**RECORDS FOR PROCESSING:**
——————

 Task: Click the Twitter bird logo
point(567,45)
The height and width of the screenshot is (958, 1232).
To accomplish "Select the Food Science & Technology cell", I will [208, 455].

——————

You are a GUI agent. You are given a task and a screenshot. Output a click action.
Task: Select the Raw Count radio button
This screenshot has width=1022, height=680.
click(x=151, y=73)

——————

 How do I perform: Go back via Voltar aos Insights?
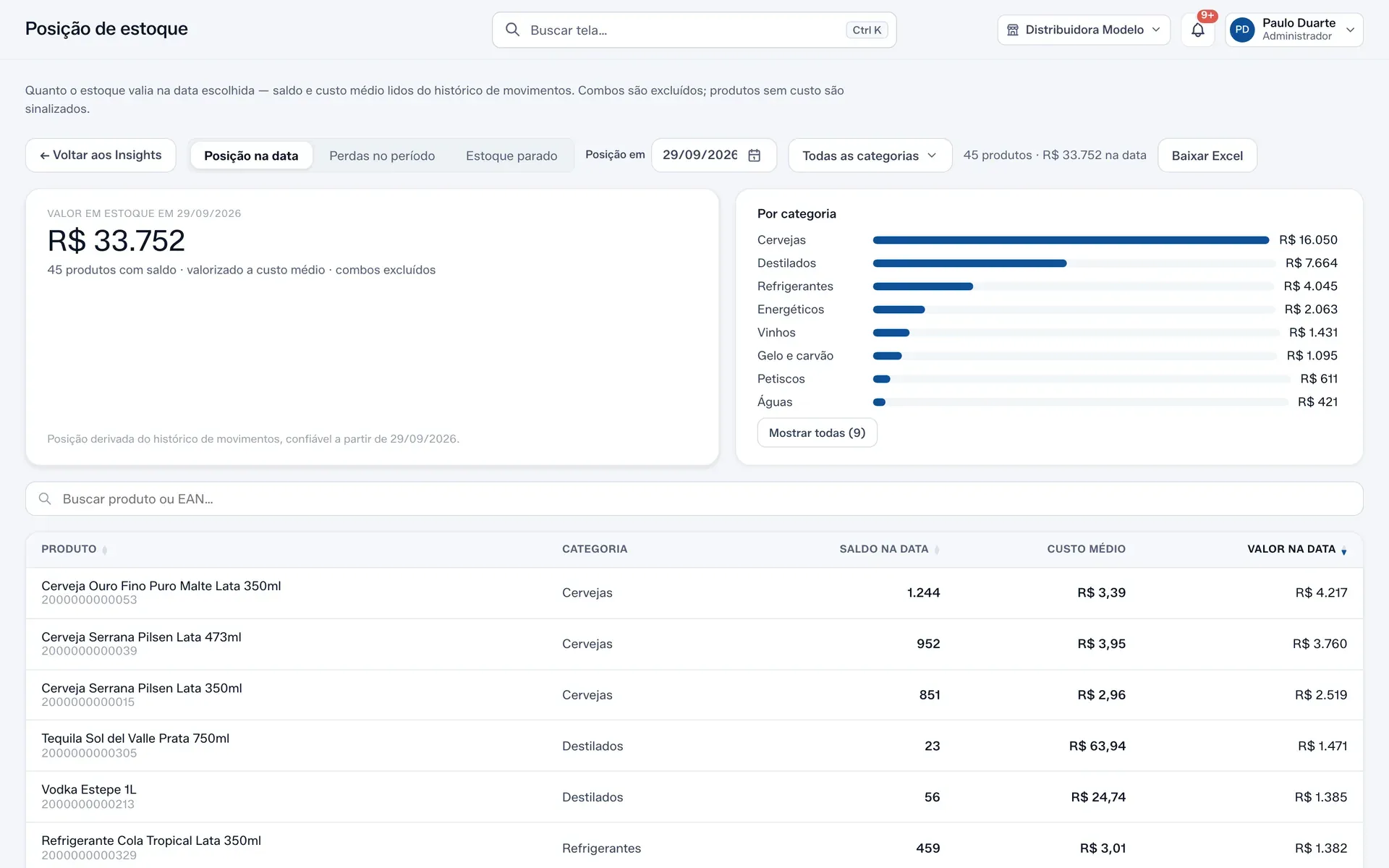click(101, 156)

——————

**PROBLEM REQUIREMENTS:** Rewrite the lines from the one containing "Task: Click the Twitter bird logo" through the one containing "will [208, 455].", inclusive, as a Markdown table with the columns Row and Line, skipping any blank lines.

**THE ANSWER:**
| Row | Line |
|---|---|
| 1 |  Task: Click the Twitter bird logo |
| 2 | point(567,45) |
| 3 | The height and width of the screenshot is (958, 1232). |
| 4 | To accomplish "Select the Food Science & Technology cell", I will [208, 455]. |